DATASET RECORDS:
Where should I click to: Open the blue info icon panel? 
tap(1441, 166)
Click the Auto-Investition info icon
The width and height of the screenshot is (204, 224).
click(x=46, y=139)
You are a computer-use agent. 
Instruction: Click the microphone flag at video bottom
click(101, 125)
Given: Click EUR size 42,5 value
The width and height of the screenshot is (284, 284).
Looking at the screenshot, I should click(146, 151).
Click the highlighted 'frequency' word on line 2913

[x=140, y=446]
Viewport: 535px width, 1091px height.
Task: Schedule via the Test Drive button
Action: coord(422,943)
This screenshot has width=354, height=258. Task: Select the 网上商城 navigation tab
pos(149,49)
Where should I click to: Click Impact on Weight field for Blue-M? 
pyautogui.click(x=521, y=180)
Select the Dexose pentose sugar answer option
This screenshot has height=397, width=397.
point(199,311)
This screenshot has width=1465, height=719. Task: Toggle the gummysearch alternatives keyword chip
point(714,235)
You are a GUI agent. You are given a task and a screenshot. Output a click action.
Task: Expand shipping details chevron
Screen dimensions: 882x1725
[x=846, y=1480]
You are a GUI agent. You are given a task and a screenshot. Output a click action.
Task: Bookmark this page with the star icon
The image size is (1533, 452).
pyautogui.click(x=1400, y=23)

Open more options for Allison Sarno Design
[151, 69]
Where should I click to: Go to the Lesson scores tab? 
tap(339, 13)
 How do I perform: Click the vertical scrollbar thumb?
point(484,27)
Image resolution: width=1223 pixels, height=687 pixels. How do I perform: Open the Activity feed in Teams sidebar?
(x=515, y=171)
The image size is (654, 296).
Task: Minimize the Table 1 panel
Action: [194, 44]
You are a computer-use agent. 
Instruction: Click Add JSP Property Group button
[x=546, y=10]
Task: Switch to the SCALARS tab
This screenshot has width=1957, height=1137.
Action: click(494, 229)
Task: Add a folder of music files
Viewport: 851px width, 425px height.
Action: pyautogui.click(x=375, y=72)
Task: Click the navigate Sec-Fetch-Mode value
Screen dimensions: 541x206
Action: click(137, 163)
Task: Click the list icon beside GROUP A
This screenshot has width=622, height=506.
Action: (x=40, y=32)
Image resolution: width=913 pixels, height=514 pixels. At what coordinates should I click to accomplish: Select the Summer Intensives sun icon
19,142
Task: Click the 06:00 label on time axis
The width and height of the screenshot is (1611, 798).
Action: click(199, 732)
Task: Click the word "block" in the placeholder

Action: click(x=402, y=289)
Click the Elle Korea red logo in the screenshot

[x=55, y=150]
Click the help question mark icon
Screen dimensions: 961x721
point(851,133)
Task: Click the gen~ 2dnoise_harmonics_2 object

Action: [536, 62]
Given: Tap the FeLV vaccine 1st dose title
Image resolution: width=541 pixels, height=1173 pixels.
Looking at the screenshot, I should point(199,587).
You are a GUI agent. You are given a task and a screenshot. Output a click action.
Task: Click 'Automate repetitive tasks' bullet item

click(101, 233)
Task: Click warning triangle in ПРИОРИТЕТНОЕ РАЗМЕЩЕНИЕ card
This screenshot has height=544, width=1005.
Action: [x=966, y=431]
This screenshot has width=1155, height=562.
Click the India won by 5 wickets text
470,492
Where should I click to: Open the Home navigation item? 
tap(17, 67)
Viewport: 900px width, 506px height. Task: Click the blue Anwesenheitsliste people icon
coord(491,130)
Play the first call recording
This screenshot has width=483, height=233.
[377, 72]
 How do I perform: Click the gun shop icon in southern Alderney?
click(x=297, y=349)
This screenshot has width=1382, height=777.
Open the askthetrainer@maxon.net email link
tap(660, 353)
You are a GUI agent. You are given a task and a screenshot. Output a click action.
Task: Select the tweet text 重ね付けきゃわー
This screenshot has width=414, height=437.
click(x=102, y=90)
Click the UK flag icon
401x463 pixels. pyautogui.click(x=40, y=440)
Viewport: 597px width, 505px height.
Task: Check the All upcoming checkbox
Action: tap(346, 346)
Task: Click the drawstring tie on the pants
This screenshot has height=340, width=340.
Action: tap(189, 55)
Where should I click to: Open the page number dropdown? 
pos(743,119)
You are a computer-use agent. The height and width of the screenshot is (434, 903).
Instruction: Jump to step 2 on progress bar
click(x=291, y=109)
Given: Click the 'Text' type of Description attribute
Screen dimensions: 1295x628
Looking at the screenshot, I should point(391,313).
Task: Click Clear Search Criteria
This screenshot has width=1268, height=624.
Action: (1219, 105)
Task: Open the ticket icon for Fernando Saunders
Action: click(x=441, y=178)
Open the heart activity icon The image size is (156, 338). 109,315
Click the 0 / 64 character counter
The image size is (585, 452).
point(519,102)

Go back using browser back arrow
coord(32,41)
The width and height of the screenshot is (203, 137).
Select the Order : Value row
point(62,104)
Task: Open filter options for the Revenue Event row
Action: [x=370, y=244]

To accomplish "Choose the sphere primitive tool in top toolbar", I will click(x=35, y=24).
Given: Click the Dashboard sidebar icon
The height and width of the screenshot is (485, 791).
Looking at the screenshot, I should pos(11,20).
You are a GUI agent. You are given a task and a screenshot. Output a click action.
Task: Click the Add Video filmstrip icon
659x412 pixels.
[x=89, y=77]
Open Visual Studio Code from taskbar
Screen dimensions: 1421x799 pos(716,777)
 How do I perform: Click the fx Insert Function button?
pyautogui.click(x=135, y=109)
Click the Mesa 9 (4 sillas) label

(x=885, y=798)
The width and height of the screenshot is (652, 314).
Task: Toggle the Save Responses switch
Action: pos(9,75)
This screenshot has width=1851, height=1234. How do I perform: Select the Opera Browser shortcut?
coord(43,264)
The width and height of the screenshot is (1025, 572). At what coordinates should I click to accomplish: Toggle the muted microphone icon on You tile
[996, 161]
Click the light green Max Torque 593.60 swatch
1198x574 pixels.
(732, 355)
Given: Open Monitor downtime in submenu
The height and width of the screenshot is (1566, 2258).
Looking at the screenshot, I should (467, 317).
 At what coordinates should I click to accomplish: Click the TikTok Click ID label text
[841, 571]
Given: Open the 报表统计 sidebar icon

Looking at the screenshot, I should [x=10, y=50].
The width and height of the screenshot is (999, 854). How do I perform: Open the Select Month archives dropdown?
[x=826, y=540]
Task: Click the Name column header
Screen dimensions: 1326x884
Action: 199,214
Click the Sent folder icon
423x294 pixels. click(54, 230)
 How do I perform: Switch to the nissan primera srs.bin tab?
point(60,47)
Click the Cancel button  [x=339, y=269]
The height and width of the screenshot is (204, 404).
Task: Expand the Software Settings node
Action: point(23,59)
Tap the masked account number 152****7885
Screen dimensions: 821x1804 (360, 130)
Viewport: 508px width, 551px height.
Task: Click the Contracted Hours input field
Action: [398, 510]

EXERCISE:
Please render the rows above as a numbered list, from the line with "Go back using browser back arrow" up to and including the line with "Screen dimensions: 1421x799 pos(716,777)", leaving out blank lines.

RESULT:
1. Go back using browser back arrow
2. coord(32,41)
3. The width and height of the screenshot is (203, 137).
4. Select the Order : Value row
5. point(62,104)
6. Task: Open filter options for the Revenue Event row
7. Action: [x=370, y=244]
8. To accomplish "Choose the sphere primitive tool in top toolbar", I will click(x=35, y=24).
9. Given: Click the Dashboard sidebar icon
10. The height and width of the screenshot is (485, 791).
11. Looking at the screenshot, I should pos(11,20).
12. You are a GUI agent. You are given a task and a screenshot. Output a click action.
13. Task: Click the Add Video filmstrip icon
14. 659x412 pixels.
15. [x=89, y=77]
16. Open Visual Studio Code from taskbar
17. Screen dimensions: 1421x799 pos(716,777)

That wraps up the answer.